New INFI 90 "art" has been crafted.  This is the first time we know of that the module status fetch we created has been used to solve a problem.

FC 222 and 223 Can Have Severe Exception Report Problems

Summary

If you have FC 222 and FC 223 blocks, you should check for the following problems:

  1. FC 222 S8 defaulted to 0.0 and FC 223 S9 defaulted to 0.0 which causes continuous exception reports if the block is tagged in any HMI.
  2. Spare FC 222 and FC 223 blocks tagged but not used which cause absolutely wasted continous exception reports.
  3. FC 222 and FC 223 blocks with all the significant change specifications set to 1, even when this value is not appropriate.

Details

At a client site, DBDOC was responsible for uncovering a significant loading problem involving FC 222 - Analog In/Channel that has been causing significant loading of the node communication capability. It turns out that FC 223 - Analog Out/Channel has the same problem. Here is an outline of the problem:
  • site has significant number of FC 222 S8 and FC 223 S9 blocks at default value of 0 significant change
  • even worse, many of these have "spare" tags identifying unused blocks brought into the HMI by exception report
  • the result is exception reports generated by the node at once per second, many utterly wasted, and the rest far too sensitive to be valid.
  • examination of other systems shows that some have all default values replaced, although there is clearly no understanding that the value is in engineering units (like FC 177) not in percent
DBDOC tools including the Significant Change Report and the extraction of all specifications made it easy to look for the problems once they were conceptualized.

In the site in question, a power plant installation, the bulk of the FC 222 blocks were done relatively recently, taking advantage of modern INFI 90 hardware.

There are 573 FC 222 blocks with default significant change of 0. Our tests with DBDOC Watch Window easily proved that each of these blocks, either if imported or in the HMI tag database, generated an exception report every Tmin seconds, that is, every second. In fact, 92 more FC 222 blocks had non-default significant change, because they had been properly configured.

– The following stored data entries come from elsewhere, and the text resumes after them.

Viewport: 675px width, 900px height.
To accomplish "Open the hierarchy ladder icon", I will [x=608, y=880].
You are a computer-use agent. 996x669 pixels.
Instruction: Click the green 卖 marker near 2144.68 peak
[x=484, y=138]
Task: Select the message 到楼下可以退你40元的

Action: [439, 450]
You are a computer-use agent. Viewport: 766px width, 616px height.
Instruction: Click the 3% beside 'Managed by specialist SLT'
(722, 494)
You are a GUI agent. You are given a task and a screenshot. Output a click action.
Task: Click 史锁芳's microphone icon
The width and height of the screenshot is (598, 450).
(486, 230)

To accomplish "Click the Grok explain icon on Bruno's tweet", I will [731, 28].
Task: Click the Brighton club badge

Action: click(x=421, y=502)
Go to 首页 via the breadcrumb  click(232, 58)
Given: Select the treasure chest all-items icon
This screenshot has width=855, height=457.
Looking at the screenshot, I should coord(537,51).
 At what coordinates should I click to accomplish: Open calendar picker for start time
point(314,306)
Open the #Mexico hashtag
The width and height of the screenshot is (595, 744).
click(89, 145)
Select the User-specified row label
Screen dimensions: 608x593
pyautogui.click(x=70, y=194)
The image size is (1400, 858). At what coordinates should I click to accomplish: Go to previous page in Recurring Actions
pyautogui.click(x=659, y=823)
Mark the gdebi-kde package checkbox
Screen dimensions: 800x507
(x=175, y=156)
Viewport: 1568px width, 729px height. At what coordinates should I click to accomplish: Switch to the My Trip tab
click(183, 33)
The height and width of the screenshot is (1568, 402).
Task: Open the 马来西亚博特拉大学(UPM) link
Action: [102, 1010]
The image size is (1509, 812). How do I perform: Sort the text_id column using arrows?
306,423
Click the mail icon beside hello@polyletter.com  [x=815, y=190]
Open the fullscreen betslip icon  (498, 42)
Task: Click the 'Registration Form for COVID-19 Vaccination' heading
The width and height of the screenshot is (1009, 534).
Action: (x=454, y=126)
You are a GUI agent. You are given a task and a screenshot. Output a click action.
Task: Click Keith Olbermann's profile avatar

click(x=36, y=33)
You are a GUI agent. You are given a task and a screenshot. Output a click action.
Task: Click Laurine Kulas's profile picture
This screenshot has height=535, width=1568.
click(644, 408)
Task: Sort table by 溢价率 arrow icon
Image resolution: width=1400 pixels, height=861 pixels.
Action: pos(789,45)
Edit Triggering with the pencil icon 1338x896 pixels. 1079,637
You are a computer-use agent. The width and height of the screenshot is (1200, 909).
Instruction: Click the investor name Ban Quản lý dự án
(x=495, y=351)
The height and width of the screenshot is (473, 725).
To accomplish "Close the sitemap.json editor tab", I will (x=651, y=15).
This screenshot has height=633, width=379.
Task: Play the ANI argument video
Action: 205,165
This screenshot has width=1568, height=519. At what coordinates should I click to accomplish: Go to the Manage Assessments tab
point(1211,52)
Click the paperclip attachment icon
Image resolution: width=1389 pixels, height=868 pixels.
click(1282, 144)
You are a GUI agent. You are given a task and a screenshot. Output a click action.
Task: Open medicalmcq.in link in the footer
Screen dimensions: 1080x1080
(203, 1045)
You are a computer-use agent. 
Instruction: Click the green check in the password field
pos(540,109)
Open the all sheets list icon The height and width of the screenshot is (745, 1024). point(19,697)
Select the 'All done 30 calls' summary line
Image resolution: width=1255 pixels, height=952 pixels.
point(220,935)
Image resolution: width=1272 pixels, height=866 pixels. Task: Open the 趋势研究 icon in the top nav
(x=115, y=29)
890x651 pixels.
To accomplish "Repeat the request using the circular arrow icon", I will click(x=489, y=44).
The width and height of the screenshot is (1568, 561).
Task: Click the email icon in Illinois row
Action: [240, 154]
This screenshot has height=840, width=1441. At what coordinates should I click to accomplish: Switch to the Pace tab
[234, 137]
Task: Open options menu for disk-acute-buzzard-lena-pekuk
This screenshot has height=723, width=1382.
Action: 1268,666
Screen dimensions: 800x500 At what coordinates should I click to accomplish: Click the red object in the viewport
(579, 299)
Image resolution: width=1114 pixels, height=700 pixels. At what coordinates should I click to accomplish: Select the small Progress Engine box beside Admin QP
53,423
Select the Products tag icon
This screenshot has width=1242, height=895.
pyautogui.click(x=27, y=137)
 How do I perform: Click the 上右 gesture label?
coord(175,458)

What about these 665 FC 222 and FC 223 blocks?
  • One had no tag, but was imported by an AI/L block, so it is generating an exception report anyhow.
  • 196 were named spare blocks, none used in graphics or PI, so196 XR's per second wasted.
  • The other 469 blocks were giving an XR every second.
The PCU distribution of the load was:
  • PCU 2 - 640
  • PCU 3 - 16
  • PCU 4 - 8
  • PCU 5 - 1
There actually were 2181 tags defined in PCU 2, which means that every Tmax of 60 seconds, each generated an XR. Thus, the base XR load was:
  • 573 per second from default FC 222 blocks
  • (2181 - 573) / 60 = 27 per second from the other tags
That is, the base XR load on the node is 600 XRs per second. It is a good thing this system has NIS 21 / NIS 22 communication cards. As it is, this showed that the average communication CPU usage in the node of about 50% was a valid figure.

Why worry about this?

554 of the 640 tags and export blocks had default significant change. If the defaulted FC 222 blocks had 1% significant change, the base load would nominally be 2181 / 60 sec or 36 XRs / sec. Allocating 600 XRs per second nominally would allow the analog tags to be increased in sensitivity by a factor of 20, with less load on the system than there is now.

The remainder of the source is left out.